Bayesian inference (BI) consensus tree based on the COI partial gene sequences. The blue circle at nodes represents BI posterior probabilities values > 50%. Posterior probability values for all species are > 95%.

Discussion

This study of the fish fauna of the inland waters of Uzbekistan is the first to compile the data in a sequence library, which contributes to the FISH-BOL in the BOLD system. This study included the molecular identification of 59 species. These 59 species included 83.1% of the reported fish fauna of the region45. Relationships among species are shown in the topology of the BI tree (Fig. 3).

The gap between COI intraspecific and interspecific diversity is called the ‘barcode gap’, which is decisive for the discriminatory ability of DNA barcoding52. The barcode gap can be seen in our study (Table 2), as well as in many other previous studies3,44,53, thereby further confirming that this approach is an effective way to distinguish between fish species.

This study clarified the taxonomic status of a number of taxa, such as Alburnoides oblongus and A. taeniatus, which belong to Alburnus, which is consistent with the results of Matveyev et al.54 and Jouladeh-Roudbar et al.55; Schizothorax fedtschenkoi is a valid species; another Schizothorax sp. from the southern part of the country is an undescribed species; the Alburnoides population (previously considered as A. eichwaldii) from the inland waters of Uzbekistan, is de facto A. holciki49; three Gobio species occur in the inland waters of the country50; Glyptosternon and Rhodeus each consist of two species and not just one, as previously believed; thus, additional taxonomic research is required; two species of the genus Neogobius (N. melanostomus and N. pallasi) (previously believed to belong to N. melanostomus and N. fluviatilis56) occurred in the lower reaches of the Amu Darya; the population of Opsariichthys in Uzbekistan belongs to the same species, and O. bidens is not O. uncirostris as previously believed56; the entire Rhinogobius population in Uzbekistan belongs to the same species (Rhinogobius sp.), which is neither R. brunneus nor R. similis as previously thought56,57; thus, taxonomic clarification is required (Figs. S1, 3; Table S2). Moreover, local researchers initially believed that Gambusia affinis holbrooki was introduced into the inland waters of the country last century. Later, the taxonomic status of this subspecies was raised to the valid species. Nevertheless, both G. affinis and G. holbrooki were considered to be found in the waters of the country56,58. For the first time, our study proved that only one (G. holbrooki) of these species is found in Uzbekistan (Figs. S1, 3).

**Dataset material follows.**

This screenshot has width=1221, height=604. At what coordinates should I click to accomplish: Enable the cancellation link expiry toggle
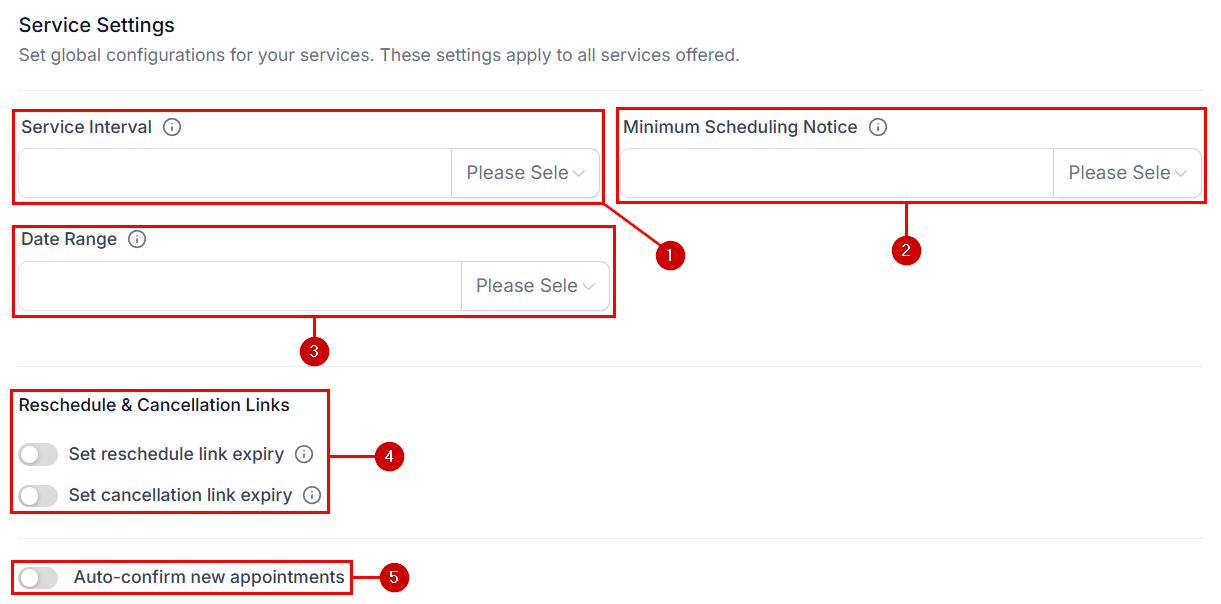tap(38, 495)
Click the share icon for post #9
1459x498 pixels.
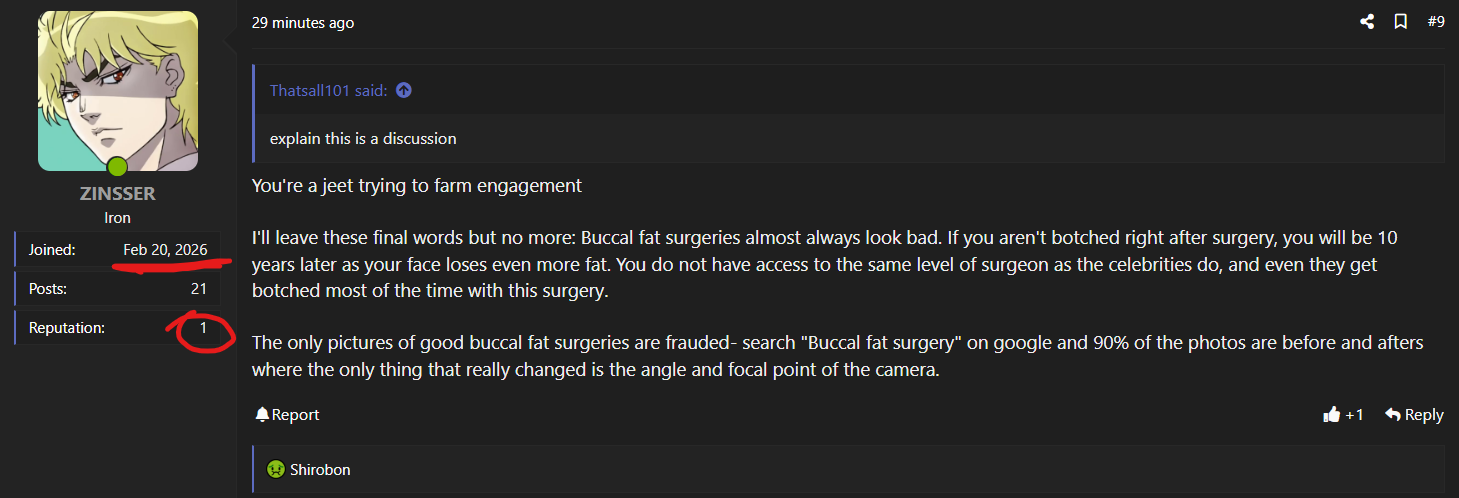[x=1367, y=21]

Only a single species of Petroleuciscus in Central Asia from the upper reaches of the Syr Darya, joined with Leuciscus lehmanni from the Zeravshan River in our phylogenetic analysis based on the COI barcode marker. Petroleuciscus squaliusculus was originally described in the genus Squalius. Previously, it was repeatedly assigned to the genus Leuciscus59,60. Although these two species showed a very low genetic distance in our phylogenetic analysis, P. squaliusculus can be easily distinguished from L. lehmanni by processing convex posterior dorsal and anal-fin margins (vs. concave). However, our unpublished work (nuclear molecular and morphology) showed that they are two separate valid species, and Petroleuciscus squaliusculus belongs to Leuciscus.

Currently, three Dzihunia Prokofiev, 2001 species are found in the Amu Darya (D. amudarjensis), Zeravshan (D. ilan), and Talas (D. turdakovi, outside Uzbekistan) rivers61,62. Apparently, the species diversity of Dzihunia seems to be much higher than previously thought (Fig. 3). In addition to D. amudarjensis, two more undescribed species were found in the upper reaches of Amu Darya. Another undescribed species was found in the Chirchik River; however, members of Dzihunia had not previously been found in this river (Fig. 4). On the other hand, D. ilan was not found in two of our expeditions to the Zeravshan River; moreover, it is believed that this species may have become extinct61.

Figure 4
figure 4

Neighbour-joining tree of Dzihunia spp. from DNA barcode sequences with 100,000 bootstrapping replicates. Sampling localities: lower Surkhan Darya (red circle) upper Surkhan Darya (yellow circle), Sherabad River (blue triangle) and Chirchik River (green diamond).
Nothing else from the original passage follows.